# When topping, do you cut above the node, or right below the node, or doesn't matter?



## ninjagaiden (Jun 18, 2010)

Hey all, 

i was wondering, when topping a plant, do you cut above the top most node, or right below the top most node? Or neither perhaps?

Thanks


----------



## HookdOnChronics (Jun 18, 2010)

http://tinyurl.com/26ans96


----------



## silasx (Jun 18, 2010)

rofl howd you do that, you have no idea how many times ive wanted to tell people to go fucking google it


----------



## stowandgrow (Jun 18, 2010)

silasx said:


> rofl howd you do that, you have no idea how many times ive wanted to tell people to go fucking google it


HA! I wanna know too! That was the shit!


----------



## W1z Khalifa (Jun 18, 2010)

Why do people have to be assholes, grow up.

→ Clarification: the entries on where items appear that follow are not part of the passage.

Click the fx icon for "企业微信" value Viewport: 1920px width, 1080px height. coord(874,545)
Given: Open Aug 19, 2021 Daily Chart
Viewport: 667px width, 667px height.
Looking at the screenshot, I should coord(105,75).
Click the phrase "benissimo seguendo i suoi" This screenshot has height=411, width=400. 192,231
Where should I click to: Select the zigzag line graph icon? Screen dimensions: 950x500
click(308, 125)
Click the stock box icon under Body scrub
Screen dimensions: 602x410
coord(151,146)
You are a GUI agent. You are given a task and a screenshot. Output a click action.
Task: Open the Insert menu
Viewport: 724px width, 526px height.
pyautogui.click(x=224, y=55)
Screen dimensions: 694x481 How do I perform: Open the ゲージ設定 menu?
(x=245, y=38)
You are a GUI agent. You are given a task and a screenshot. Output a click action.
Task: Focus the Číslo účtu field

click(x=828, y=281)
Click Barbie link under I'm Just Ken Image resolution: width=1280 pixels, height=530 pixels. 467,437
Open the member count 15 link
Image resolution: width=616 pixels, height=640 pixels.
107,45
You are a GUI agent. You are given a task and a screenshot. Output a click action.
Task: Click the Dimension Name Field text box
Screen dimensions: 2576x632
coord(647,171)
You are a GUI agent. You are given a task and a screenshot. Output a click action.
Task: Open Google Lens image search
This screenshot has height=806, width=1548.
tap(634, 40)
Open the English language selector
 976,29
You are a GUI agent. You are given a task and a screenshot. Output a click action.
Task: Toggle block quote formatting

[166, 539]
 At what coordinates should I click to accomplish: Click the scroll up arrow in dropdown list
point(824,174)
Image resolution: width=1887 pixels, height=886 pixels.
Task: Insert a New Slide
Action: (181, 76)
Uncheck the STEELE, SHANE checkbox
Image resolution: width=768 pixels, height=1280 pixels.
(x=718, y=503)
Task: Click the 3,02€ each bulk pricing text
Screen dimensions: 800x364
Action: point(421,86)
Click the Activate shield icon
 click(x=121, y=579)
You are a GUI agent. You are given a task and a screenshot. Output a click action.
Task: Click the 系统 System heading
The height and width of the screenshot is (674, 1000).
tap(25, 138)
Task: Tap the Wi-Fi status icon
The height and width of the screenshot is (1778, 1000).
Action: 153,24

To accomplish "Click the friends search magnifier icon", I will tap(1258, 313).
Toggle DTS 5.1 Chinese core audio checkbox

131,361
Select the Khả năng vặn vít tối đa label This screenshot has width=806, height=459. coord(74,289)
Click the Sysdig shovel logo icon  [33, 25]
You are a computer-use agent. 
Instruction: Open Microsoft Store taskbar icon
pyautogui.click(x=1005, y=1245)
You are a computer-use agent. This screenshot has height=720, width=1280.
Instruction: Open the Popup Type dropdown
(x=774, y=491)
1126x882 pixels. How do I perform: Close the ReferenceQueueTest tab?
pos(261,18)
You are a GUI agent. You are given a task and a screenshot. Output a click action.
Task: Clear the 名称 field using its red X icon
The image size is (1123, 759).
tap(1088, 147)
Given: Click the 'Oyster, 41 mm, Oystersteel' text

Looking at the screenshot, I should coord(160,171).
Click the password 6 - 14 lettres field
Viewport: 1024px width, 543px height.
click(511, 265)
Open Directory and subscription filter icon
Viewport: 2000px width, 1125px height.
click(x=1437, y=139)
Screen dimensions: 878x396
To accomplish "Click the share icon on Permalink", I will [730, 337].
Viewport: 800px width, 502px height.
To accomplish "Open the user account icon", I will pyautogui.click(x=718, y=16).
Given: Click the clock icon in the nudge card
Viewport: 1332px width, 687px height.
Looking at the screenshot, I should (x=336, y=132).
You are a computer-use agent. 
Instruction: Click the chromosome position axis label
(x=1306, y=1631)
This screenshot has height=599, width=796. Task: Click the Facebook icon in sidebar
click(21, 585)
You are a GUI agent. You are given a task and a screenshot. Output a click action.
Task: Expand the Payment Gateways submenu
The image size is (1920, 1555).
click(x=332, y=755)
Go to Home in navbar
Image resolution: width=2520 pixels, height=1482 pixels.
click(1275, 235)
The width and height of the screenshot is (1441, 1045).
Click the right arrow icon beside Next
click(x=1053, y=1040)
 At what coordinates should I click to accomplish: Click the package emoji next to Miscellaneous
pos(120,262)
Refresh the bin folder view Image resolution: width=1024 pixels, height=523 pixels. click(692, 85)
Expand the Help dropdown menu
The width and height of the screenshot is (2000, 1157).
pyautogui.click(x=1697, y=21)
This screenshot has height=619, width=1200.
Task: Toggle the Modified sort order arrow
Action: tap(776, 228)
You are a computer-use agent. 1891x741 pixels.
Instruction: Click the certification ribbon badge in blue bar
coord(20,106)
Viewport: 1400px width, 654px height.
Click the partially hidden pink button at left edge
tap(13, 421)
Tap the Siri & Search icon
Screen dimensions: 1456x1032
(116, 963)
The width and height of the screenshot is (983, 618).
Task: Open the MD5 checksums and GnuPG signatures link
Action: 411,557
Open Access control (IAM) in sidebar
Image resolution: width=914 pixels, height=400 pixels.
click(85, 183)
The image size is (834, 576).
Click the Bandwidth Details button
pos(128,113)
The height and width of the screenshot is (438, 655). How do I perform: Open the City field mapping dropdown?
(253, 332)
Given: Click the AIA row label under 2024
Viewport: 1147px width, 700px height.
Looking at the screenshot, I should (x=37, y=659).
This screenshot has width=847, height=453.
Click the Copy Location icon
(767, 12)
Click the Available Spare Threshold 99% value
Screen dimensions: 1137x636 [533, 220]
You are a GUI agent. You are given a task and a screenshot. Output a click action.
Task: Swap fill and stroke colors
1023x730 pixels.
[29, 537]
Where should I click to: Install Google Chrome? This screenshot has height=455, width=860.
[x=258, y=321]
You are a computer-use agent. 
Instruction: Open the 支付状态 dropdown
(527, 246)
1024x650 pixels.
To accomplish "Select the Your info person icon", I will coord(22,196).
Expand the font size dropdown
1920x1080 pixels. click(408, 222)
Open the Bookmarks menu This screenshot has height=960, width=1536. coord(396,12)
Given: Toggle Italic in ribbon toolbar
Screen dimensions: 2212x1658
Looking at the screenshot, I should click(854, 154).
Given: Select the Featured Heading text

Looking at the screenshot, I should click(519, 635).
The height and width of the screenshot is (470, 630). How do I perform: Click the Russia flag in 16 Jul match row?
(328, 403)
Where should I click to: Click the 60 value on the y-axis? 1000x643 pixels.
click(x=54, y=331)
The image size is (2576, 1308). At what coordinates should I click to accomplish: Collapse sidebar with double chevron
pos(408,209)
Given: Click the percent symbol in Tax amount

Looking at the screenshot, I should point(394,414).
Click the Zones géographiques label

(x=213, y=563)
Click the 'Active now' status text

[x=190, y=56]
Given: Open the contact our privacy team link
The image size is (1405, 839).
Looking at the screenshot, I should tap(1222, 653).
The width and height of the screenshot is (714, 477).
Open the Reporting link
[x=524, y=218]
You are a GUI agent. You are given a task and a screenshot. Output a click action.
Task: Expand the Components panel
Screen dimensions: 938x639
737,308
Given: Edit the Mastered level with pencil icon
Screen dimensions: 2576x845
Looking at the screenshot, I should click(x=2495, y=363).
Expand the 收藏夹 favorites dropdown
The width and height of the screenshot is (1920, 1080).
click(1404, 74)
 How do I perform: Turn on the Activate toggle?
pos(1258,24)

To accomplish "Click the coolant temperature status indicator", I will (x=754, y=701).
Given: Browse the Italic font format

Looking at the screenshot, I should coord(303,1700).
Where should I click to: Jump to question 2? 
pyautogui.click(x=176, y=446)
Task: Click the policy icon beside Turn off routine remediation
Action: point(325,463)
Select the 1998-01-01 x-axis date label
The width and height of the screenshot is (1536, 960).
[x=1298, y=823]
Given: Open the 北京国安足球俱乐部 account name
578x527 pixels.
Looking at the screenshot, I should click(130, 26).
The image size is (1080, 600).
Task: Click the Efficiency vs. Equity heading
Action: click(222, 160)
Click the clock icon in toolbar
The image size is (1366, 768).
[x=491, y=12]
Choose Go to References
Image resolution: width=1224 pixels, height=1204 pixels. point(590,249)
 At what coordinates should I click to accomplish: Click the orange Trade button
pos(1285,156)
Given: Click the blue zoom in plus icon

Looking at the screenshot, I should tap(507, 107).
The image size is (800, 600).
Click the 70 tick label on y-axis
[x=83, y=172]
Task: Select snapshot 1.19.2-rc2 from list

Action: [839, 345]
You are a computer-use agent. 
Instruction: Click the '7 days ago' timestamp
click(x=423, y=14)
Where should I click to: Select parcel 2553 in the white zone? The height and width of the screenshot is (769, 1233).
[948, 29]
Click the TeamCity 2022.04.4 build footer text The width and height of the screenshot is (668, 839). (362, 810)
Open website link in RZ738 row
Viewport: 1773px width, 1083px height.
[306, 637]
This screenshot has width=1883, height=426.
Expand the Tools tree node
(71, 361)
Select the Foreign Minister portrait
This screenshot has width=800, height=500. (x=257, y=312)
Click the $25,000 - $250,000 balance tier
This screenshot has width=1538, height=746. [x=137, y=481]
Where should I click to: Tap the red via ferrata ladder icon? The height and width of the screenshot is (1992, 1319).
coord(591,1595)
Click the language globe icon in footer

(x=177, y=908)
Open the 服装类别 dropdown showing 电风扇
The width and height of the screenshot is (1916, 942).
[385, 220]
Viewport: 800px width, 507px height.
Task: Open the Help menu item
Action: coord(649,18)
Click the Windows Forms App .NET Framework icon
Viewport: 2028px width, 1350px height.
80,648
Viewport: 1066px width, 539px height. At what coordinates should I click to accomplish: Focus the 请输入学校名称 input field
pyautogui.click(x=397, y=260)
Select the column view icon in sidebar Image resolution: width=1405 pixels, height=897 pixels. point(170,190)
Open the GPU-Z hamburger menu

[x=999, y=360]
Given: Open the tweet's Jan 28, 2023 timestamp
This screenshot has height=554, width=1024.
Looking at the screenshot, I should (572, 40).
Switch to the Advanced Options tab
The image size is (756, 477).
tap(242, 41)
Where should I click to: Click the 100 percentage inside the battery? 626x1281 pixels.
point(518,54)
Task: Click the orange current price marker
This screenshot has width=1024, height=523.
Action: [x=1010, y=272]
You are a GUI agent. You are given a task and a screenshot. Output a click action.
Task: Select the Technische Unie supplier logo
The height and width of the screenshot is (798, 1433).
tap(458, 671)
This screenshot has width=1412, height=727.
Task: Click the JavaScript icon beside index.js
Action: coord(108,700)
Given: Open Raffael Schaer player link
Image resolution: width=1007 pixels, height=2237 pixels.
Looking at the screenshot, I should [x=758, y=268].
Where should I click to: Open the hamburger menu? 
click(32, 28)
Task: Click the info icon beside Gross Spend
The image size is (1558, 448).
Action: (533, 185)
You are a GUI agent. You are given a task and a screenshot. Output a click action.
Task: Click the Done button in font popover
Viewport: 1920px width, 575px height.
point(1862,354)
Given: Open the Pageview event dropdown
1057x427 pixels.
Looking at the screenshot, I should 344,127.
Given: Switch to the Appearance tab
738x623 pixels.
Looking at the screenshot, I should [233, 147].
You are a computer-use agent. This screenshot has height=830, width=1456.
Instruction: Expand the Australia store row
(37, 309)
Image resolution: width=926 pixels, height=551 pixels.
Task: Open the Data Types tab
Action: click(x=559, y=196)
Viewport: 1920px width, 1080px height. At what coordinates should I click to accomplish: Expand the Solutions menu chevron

You cut right above the top node.


----------



## ninjagaiden (Jun 18, 2010)

silasx said:


> rofl howd you do that, you have no idea how many times ive wanted to tell people to go fucking google it


right here noob


http://tinyurl.com/632hcv


----------



## W1z Khalifa (Jun 18, 2010)

ninjagaiden said:


> right here noob
> 
> 
> http://tinyurl.com/632hcv


Pretty much owned him.


----------



## ninjagaiden (Jun 19, 2010)

W1z Khalifa said:


> Pretty much owned him.


hahaha, im a member of a lot forums and that response is pretty generic. I know what its like to see first timers asking questions that have probably been answered - but it can be a bit tough sometimes wading through all the info.

Thanks everyone regardless. lets all smoke a fatty now


----------



## Fisherman Pete (Jun 19, 2010)

W1z Khalifa said:


> Why do people have to be assholes, grow up.
> 
> You cut right above the top node.


you cut wherever you please..


----------



## Brick Top (Jun 19, 2010)

If you want to do it the best you can go here and follow the bouncing ball.

https://www.rollitup.org/advanced-marijuana-cultivation/151706-uncle-bens-topping-technique-get.html


----------



## sonar (Jun 19, 2010)

Man, for a pot forum you'd think people would be a little nicer to one another. Yeah, it does get kind of old seeing the same questions getting posted over and over everyday, but sometimes people aren't computer savy or know how the forum works yet or know about the stickies. Just remember guys, we were all noobs at one point.


----------



## potpimp (Jun 20, 2010)

Why do people have to be morons? Top it 1/2" above the second node. You only count the true leaves.


----------



## Cransi (Jun 22, 2010)

potpimp said:


> Why do people have to be morons? Top it 1/2" above the second node. You only count the true leaves.


 *Why do people have to be morons?*

I myself prefer to get enough growth on top to clone the topping, I even wait a bit to get at least 5-7 fan fingers for the clone to start with. To me it would seem the more surface area the leaves have to capture lumens then it would grow just a bit faster an maybe even have bigger/more potent buds... one can hope.


----------



## SnOoPXIV (Jun 22, 2010)

ninjagaiden said:


> Hey all,
> 
> i was wondering, when topping a plant, do you cut above the top most node, or right below the top most node? Or neither perhaps?
> 
> Thanks


Not to be a asshole but THERE IS A FUKIN PIC OF WHERE YOU SHOULD CUT IT IN UNCLE BENS FORUM perfection takes practice you ho


----------



## buraka415 (Jul 2, 2010)

@Brick. Amen. That post of UB is also only, what, the HIGHEST viewed thread in this department (A.M.C.)


----------